== Segment start ==

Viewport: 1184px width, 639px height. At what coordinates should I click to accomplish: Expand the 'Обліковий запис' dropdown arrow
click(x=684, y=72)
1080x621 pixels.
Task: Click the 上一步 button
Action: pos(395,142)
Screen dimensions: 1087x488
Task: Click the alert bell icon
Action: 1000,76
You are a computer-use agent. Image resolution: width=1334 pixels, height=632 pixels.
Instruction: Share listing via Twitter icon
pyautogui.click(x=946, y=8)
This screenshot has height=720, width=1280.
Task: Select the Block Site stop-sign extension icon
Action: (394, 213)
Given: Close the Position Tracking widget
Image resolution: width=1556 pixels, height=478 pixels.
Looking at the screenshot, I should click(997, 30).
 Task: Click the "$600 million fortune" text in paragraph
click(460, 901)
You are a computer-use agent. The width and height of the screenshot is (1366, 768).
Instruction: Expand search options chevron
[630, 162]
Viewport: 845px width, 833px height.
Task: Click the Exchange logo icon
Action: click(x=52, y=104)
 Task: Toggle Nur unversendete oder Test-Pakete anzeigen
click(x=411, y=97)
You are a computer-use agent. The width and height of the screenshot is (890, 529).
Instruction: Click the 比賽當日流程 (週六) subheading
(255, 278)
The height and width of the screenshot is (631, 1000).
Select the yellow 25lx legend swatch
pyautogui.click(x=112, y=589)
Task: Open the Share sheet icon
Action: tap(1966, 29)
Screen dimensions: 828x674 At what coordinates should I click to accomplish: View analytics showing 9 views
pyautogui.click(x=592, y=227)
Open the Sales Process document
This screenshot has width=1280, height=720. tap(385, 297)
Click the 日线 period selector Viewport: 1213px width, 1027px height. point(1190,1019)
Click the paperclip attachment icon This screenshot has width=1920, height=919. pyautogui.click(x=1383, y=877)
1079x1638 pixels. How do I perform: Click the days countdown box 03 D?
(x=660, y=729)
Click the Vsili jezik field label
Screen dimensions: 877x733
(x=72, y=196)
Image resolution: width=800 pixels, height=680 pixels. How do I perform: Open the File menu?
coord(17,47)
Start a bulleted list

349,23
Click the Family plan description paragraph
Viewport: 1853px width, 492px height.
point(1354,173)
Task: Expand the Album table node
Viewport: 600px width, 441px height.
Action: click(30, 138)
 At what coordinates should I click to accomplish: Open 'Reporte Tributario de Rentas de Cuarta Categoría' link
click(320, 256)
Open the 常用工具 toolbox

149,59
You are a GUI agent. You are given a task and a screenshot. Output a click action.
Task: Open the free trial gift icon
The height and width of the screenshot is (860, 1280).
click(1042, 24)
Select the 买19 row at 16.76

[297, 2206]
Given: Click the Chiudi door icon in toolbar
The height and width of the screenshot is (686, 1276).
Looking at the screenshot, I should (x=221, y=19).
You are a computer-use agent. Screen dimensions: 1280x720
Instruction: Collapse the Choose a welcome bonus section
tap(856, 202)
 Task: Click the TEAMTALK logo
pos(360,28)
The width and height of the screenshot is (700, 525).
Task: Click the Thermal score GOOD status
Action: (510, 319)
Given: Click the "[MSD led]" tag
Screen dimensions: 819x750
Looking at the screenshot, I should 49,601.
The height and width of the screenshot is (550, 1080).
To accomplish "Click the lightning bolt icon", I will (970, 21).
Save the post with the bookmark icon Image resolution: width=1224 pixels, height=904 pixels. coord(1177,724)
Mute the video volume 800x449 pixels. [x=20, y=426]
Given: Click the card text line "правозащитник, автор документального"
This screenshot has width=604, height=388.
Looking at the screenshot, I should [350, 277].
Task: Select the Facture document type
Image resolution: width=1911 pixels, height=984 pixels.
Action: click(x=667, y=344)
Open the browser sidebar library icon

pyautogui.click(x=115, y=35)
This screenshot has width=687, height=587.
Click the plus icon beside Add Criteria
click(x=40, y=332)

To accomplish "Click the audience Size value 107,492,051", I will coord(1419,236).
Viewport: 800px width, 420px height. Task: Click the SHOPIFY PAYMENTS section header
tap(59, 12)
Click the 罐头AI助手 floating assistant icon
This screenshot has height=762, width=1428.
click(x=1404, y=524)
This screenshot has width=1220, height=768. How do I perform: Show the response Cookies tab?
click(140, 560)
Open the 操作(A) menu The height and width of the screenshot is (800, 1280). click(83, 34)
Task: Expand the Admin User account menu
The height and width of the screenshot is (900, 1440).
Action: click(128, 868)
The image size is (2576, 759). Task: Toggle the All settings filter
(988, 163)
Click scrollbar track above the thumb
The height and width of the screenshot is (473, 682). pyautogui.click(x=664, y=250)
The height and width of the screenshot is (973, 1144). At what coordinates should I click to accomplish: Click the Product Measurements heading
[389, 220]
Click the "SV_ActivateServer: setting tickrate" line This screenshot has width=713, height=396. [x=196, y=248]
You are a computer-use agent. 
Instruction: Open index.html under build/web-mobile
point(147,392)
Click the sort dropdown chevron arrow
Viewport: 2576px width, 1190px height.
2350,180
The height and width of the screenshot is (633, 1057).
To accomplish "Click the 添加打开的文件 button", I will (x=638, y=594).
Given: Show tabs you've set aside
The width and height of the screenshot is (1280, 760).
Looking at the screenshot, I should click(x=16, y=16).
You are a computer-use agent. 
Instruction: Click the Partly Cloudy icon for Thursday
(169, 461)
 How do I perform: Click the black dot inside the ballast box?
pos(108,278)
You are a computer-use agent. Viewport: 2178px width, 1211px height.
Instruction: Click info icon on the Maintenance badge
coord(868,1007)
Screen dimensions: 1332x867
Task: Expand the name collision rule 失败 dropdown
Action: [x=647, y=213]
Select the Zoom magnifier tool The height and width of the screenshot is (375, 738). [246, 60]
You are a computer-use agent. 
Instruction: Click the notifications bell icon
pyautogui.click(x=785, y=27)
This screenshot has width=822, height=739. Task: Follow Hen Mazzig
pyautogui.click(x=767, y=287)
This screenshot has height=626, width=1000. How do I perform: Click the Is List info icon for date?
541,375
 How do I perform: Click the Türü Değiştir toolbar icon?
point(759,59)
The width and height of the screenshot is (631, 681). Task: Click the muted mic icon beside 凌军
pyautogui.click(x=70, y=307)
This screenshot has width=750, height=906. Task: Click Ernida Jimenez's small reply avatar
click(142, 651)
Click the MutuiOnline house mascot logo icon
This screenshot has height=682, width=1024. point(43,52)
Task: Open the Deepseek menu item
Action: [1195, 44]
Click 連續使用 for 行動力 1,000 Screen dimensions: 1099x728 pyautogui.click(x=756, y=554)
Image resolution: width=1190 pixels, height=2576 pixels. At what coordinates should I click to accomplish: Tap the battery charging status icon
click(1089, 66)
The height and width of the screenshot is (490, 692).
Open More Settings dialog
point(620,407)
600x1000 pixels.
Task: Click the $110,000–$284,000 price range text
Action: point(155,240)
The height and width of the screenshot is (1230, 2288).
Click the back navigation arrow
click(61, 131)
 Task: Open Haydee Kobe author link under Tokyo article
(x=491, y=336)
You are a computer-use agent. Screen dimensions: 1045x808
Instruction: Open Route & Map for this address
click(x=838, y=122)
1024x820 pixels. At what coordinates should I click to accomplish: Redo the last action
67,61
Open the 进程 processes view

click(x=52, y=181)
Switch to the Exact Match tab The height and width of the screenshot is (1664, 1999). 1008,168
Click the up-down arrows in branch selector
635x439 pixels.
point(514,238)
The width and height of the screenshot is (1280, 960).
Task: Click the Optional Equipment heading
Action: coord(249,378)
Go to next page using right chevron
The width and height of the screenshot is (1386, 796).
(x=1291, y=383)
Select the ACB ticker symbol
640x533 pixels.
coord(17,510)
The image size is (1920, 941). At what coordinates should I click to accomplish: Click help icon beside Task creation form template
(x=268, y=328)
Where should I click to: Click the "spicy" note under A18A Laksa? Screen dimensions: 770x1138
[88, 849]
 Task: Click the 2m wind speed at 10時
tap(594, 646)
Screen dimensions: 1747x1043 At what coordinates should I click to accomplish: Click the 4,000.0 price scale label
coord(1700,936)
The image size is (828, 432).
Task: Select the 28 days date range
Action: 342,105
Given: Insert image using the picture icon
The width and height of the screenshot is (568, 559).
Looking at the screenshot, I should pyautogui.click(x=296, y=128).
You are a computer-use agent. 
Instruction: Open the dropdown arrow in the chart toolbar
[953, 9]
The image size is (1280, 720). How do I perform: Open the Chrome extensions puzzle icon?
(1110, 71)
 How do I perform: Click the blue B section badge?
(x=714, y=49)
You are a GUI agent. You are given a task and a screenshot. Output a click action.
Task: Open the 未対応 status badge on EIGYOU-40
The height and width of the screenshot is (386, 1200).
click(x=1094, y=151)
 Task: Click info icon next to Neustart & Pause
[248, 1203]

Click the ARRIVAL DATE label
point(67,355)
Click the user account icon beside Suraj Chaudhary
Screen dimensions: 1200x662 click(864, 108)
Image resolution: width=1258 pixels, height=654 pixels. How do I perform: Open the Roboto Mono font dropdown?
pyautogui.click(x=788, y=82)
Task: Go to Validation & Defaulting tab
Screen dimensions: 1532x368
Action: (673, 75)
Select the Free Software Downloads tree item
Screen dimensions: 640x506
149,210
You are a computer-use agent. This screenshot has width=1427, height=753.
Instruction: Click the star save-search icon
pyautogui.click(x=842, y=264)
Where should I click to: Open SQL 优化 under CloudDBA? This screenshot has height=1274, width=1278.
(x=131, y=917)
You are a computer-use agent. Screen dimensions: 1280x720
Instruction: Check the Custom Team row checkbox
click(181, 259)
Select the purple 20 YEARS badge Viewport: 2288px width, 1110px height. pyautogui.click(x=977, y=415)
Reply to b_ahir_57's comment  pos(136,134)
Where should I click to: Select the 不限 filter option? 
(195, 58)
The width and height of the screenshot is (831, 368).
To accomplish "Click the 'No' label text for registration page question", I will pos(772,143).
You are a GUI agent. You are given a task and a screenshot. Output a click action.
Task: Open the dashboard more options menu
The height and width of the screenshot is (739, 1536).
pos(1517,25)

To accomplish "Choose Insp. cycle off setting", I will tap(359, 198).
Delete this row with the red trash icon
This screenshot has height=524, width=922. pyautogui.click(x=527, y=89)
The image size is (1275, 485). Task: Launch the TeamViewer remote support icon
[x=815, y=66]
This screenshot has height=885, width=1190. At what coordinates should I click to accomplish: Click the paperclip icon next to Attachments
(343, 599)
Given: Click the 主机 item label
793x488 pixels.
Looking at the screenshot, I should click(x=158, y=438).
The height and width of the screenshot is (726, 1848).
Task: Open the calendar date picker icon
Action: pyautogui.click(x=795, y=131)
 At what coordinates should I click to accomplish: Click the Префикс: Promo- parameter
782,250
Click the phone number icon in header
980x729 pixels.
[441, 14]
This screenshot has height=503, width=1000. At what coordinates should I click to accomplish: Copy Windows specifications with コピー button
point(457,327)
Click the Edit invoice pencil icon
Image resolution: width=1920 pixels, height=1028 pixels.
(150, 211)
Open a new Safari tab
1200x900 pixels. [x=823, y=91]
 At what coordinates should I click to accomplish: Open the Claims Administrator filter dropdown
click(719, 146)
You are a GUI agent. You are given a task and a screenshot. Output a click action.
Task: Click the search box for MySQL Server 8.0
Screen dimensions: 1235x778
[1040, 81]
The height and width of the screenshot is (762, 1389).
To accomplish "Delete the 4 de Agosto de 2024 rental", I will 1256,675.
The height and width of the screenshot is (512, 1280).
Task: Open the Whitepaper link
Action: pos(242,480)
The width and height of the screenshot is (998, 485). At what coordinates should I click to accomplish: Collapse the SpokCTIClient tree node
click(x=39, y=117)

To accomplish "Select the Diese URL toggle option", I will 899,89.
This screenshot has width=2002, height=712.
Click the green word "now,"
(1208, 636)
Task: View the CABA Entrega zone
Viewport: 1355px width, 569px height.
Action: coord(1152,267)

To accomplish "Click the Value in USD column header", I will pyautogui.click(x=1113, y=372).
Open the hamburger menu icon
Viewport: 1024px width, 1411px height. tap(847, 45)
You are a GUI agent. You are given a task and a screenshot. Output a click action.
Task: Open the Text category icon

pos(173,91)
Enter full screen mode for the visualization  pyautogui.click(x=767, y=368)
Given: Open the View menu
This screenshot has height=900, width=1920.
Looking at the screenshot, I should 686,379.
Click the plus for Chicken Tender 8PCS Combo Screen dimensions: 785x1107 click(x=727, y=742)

== Segment end ==

WHAT TO WORK ON:
Would you please return all lines of the data that include the word "using"?

RESPONSE:
Go to next page using right chevron
Given: Insert image using the picture icon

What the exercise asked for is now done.